> [GIVEN TEXT]
--

The Transam Triton was an early British 8-bit microcomputer announced in 1978 as a partnership between Transam Components and Electronics Today International (ETI) magazine. It appeared in the context of accelerating interest in home computing through the 1970s. The emerging wide availability of single chip microprocessors enabled computing to become affordable to individuals, rather than the preserve of businesses and universities. Several similar home computers arrived around this time such as the Nascom and Newbear 77-68 just prior to the launch of the more well known low cost machines such as the Sinclair ZX80 and ZX81 that helped establish the mainstream market.

As was common at the time, the Triton was originally supplied as a kit of parts for self-assembly by electronics hobbyists but was later offered assembled. It first appeared in the October 1978 edition of ETI magazine with a full description, schematics and assembly instructions following in the November edition. The kit included a case, keyboard, PCB, power supply and ROM chips. An "expansion motherboard" peripheral was available, a board with an additional PSU that plugged into the computer's expansion slot and allowed up to eight cards to be connected. An 8K static RAM card and an 8K EPROM card were also available.

--

> [THE DATA]
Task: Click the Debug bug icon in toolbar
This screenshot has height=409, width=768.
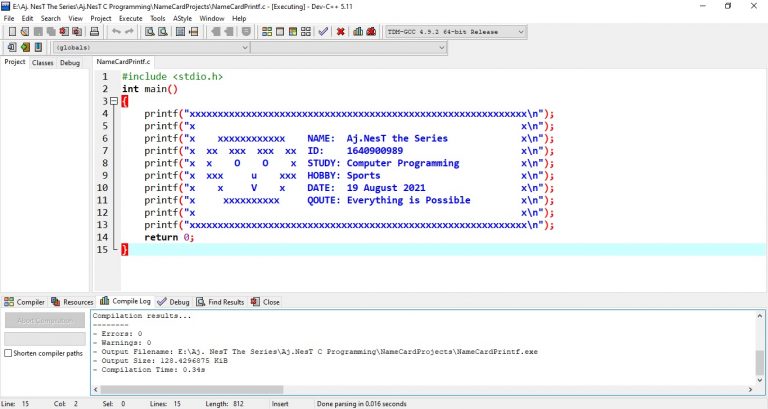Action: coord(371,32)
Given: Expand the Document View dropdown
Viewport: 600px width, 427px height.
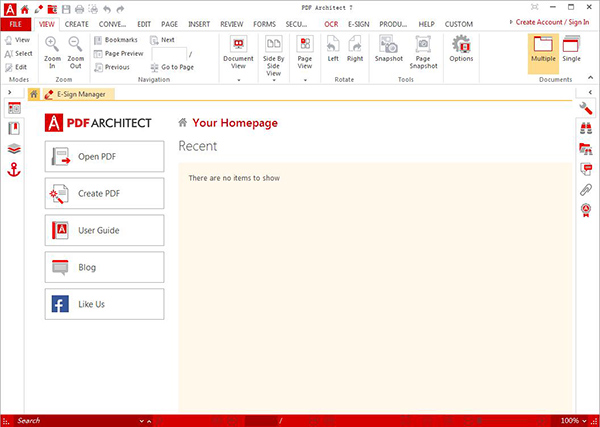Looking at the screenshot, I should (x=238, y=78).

--

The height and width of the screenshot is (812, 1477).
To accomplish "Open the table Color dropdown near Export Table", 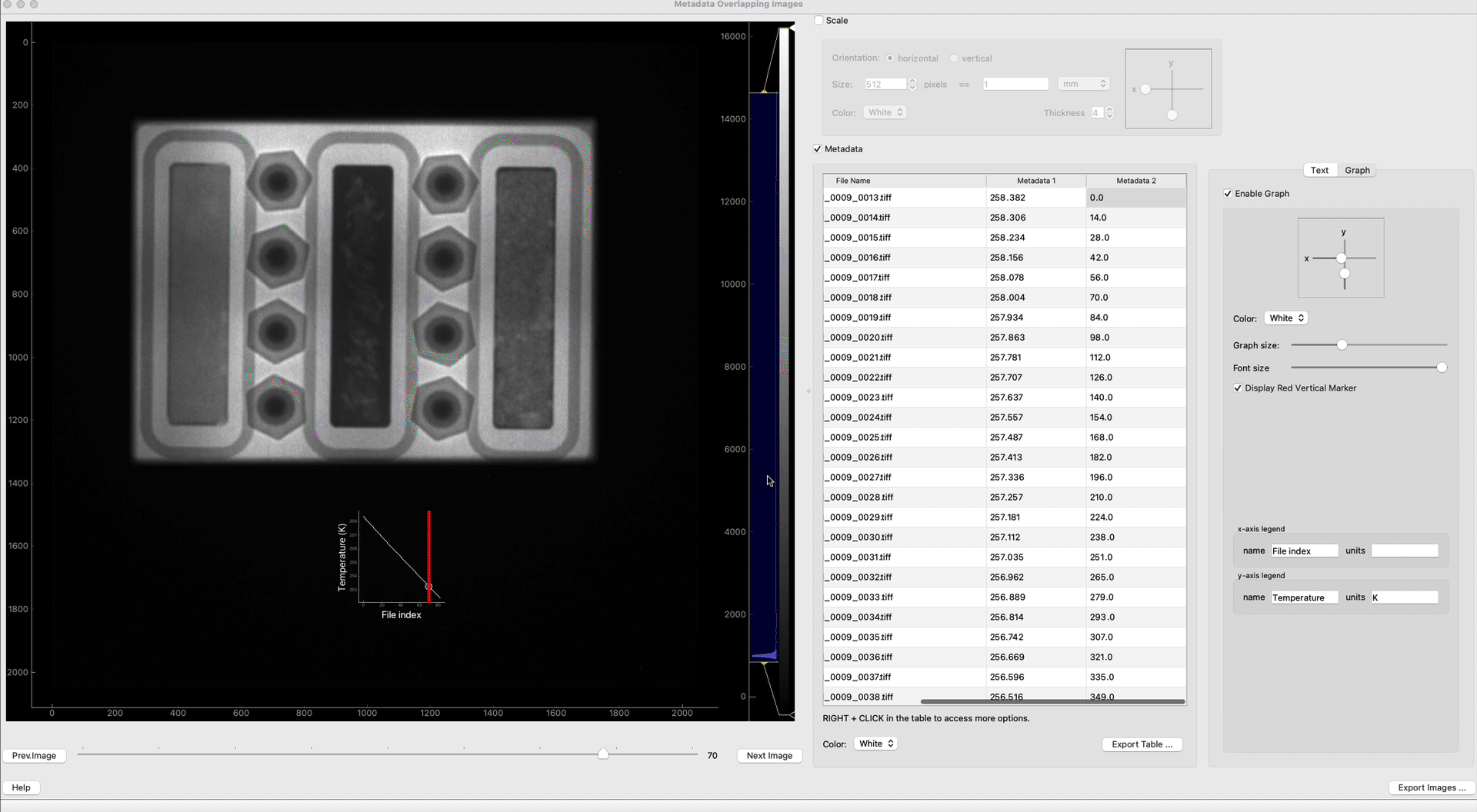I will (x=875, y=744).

--

> [PROBLEM 1]
From the Transam Triton text, print the passage that starts with the words containing "As was common" and ends with "were also available.".
> [PROBLEM 2]
According to the Transam Triton text, which edition of ETI magazine carried the full description, schematics and assembly instructions?
The entries are drawn from a separate source unrelated to the Triton text.

> [RESPONSE 1]
As was common at the time, the Triton was originally supplied as a kit of parts for self-assembly by electronics hobbyists but was later offered assembled. It first appeared in the October 1978 edition of ETI magazine with a full description, schematics and assembly instructions following in the November edition. The kit included a case, keyboard, PCB, power supply and ROM chips. An "expansion motherboard" peripheral was available, a board with an additional PSU that plugged into the computer's expansion slot and allowed up to eight cards to be connected. An 8K static RAM card and an 8K EPROM card were also available.

> [RESPONSE 2]
The November 1978 edition.